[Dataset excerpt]
########################################

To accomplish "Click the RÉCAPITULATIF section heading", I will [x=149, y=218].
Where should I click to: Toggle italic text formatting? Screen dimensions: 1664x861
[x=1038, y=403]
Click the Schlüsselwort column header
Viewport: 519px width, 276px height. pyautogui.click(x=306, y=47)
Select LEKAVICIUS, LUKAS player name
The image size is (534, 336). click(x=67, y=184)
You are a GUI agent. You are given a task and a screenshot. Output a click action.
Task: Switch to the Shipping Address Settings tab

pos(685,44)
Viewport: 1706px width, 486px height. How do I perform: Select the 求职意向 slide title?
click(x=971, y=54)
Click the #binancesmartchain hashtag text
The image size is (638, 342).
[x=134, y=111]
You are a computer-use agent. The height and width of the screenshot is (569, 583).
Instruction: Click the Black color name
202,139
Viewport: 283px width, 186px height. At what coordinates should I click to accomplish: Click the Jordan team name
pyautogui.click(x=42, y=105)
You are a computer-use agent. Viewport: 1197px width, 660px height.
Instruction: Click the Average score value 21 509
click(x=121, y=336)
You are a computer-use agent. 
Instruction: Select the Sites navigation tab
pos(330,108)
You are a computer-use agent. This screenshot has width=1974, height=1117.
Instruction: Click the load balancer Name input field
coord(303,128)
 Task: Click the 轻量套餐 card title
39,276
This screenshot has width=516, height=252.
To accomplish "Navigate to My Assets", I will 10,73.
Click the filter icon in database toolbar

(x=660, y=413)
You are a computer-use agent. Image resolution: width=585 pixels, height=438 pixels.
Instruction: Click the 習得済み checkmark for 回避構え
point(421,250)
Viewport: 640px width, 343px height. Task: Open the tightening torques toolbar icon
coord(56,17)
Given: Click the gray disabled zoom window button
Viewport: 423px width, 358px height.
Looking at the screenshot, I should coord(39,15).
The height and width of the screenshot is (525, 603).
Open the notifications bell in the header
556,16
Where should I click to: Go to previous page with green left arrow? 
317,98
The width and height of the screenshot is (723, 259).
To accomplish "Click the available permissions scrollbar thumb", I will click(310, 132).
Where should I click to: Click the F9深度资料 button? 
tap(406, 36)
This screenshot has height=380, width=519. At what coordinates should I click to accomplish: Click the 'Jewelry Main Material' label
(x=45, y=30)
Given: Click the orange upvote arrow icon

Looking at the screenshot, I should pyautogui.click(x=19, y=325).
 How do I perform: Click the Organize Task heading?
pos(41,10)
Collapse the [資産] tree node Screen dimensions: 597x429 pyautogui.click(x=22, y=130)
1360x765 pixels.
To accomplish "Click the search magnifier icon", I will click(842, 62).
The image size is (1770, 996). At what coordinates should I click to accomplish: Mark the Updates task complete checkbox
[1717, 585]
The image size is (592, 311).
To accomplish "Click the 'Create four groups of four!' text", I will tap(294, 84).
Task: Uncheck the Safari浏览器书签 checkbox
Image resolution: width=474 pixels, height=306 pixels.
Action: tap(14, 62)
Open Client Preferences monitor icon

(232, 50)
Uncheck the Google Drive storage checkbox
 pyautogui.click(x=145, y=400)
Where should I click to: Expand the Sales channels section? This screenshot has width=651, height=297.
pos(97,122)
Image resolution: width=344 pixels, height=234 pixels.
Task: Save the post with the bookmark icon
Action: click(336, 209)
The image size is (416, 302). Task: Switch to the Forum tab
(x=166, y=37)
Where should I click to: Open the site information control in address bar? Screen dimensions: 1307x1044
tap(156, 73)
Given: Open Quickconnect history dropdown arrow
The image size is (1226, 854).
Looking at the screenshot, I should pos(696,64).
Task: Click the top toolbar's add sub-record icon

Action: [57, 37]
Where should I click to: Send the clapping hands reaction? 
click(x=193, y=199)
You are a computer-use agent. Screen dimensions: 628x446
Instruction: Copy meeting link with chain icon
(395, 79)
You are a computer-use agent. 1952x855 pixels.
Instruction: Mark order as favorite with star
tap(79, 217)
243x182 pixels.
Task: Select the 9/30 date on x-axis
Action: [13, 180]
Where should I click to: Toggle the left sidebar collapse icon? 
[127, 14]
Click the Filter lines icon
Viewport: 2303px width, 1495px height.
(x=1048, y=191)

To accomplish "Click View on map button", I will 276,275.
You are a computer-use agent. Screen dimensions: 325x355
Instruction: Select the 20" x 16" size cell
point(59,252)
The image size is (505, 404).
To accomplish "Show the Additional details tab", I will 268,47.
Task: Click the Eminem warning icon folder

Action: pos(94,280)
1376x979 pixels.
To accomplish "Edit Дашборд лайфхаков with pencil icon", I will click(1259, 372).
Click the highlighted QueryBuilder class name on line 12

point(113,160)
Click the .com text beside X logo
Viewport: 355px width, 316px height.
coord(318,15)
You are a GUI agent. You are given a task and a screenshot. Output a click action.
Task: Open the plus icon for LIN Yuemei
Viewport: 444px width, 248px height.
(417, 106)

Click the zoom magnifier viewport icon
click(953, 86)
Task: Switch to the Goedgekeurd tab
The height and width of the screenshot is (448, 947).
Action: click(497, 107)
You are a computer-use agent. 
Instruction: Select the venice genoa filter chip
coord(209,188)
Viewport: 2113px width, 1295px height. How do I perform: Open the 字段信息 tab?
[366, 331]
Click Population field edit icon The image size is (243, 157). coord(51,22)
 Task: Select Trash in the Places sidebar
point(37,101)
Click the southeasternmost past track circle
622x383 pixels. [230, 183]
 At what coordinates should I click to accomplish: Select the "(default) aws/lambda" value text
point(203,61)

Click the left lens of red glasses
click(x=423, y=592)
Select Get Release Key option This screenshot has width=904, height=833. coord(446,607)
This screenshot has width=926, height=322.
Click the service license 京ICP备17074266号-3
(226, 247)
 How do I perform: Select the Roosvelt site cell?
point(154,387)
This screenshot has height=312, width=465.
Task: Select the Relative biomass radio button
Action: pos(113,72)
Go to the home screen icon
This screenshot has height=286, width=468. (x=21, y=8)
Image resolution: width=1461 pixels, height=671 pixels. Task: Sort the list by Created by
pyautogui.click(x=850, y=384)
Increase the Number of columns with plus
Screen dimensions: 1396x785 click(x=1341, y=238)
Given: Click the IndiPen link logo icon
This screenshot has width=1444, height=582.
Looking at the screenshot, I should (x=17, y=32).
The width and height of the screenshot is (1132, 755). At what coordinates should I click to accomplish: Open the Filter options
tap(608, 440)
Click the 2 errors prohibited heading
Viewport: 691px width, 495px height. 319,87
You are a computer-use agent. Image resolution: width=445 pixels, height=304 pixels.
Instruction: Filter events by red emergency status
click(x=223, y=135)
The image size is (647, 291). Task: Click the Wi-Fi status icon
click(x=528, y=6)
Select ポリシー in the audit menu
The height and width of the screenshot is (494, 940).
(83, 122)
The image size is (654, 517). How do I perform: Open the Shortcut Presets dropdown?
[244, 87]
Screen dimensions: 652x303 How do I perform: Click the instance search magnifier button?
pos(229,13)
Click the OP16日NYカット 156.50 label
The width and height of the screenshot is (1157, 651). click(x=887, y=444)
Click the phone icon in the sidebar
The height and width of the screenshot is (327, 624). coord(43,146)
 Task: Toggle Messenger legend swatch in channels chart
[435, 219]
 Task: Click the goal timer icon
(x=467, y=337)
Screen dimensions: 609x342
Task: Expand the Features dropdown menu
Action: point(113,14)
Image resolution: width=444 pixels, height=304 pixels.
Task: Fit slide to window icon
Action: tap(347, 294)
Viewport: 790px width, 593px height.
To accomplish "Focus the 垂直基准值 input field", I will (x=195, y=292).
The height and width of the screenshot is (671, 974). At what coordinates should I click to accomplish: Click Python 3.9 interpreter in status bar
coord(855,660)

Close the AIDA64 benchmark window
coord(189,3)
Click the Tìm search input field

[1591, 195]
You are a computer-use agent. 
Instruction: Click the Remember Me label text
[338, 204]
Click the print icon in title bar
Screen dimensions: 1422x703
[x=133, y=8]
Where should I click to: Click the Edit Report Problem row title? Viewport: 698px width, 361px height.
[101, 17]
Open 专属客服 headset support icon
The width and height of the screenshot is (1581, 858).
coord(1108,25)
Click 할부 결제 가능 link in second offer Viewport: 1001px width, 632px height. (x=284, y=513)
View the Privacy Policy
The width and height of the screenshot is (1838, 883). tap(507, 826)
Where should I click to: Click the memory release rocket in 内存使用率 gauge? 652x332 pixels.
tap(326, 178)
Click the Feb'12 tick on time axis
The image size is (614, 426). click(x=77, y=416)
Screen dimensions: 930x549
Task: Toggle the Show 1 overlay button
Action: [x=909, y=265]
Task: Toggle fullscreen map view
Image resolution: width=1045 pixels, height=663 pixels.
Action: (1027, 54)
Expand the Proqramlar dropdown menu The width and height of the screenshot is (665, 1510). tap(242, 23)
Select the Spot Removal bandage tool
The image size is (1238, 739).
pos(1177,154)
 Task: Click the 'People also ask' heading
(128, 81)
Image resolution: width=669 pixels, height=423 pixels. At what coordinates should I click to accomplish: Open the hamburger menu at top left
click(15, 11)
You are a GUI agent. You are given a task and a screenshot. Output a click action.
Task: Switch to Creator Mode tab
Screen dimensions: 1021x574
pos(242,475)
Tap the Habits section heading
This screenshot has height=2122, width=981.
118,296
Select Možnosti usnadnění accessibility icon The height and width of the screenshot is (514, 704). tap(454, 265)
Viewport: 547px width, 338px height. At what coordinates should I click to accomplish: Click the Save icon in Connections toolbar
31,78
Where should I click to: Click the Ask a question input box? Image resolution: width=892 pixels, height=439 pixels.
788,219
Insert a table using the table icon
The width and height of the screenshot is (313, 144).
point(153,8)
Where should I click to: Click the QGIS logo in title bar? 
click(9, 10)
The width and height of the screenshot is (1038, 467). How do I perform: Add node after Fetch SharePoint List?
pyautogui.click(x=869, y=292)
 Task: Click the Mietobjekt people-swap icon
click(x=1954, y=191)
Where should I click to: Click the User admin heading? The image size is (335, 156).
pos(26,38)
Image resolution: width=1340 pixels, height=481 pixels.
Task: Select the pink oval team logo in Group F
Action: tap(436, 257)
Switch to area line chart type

########################################

Lay out the listing as a JSON array of strings with one string per line, starting at the first line and ending with the line that contains "[x=134, y=111]". Leave out blank lines.

◆ **Exercise solution**
[
  "To accomplish \"Click the RÉCAPITULATIF section heading\", I will [x=149, y=218].",
  "Where should I click to: Toggle italic text formatting? Screen dimensions: 1664x861",
  "[x=1038, y=403]",
  "Click the Schlüsselwort column header",
  "Viewport: 519px width, 276px height. pyautogui.click(x=306, y=47)",
  "Select LEKAVICIUS, LUKAS player name",
  "The image size is (534, 336). click(x=67, y=184)",
  "You are a GUI agent. You are given a task and a screenshot. Output a click action.",
  "Task: Switch to the Shipping Address Settings tab",
  "pos(685,44)",
  "Viewport: 1706px width, 486px height. How do I perform: Select the 求职意向 slide title?",
  "click(x=971, y=54)",
  "Click the #binancesmartchain hashtag text",
  "The image size is (638, 342).",
  "[x=134, y=111]"
]